What is the number of lines in this listing that include "computer"? Answer with that number only.

--------------------

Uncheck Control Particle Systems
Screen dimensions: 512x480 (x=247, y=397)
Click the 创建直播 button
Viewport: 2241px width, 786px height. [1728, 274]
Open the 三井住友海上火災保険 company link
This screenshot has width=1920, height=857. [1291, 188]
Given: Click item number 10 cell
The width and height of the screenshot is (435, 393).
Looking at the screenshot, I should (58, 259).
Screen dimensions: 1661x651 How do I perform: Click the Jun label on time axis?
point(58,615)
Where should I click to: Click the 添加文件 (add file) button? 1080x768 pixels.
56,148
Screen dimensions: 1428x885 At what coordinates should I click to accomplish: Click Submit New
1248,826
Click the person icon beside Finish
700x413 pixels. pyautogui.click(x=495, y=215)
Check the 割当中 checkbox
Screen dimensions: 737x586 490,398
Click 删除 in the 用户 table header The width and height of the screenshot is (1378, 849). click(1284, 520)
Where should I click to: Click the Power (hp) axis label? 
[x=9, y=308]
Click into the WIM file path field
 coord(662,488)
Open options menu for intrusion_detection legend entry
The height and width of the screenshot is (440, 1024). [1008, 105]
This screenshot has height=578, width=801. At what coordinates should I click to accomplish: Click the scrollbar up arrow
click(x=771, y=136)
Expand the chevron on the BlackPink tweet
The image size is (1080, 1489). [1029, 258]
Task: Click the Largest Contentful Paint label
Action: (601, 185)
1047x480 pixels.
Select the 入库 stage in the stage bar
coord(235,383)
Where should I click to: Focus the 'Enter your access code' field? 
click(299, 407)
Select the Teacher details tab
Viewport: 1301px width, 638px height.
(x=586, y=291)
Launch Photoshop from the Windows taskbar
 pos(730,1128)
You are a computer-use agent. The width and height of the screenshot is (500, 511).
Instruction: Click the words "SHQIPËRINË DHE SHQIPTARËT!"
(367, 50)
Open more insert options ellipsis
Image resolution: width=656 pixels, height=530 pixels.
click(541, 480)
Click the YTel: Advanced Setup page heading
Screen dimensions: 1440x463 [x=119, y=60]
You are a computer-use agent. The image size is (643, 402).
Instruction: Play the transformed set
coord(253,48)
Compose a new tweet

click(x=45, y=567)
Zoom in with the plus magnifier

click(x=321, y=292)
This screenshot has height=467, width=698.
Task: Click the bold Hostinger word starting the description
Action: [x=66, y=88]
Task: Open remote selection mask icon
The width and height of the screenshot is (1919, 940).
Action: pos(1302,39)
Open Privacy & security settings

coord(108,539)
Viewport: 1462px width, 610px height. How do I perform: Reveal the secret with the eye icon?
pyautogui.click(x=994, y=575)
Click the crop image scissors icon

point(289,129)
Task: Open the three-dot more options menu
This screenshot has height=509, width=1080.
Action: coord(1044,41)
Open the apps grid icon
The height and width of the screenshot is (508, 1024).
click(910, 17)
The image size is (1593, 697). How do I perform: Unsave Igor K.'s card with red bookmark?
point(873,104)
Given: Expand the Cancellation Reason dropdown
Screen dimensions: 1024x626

--------------------

▶ [Response to this exercise]
2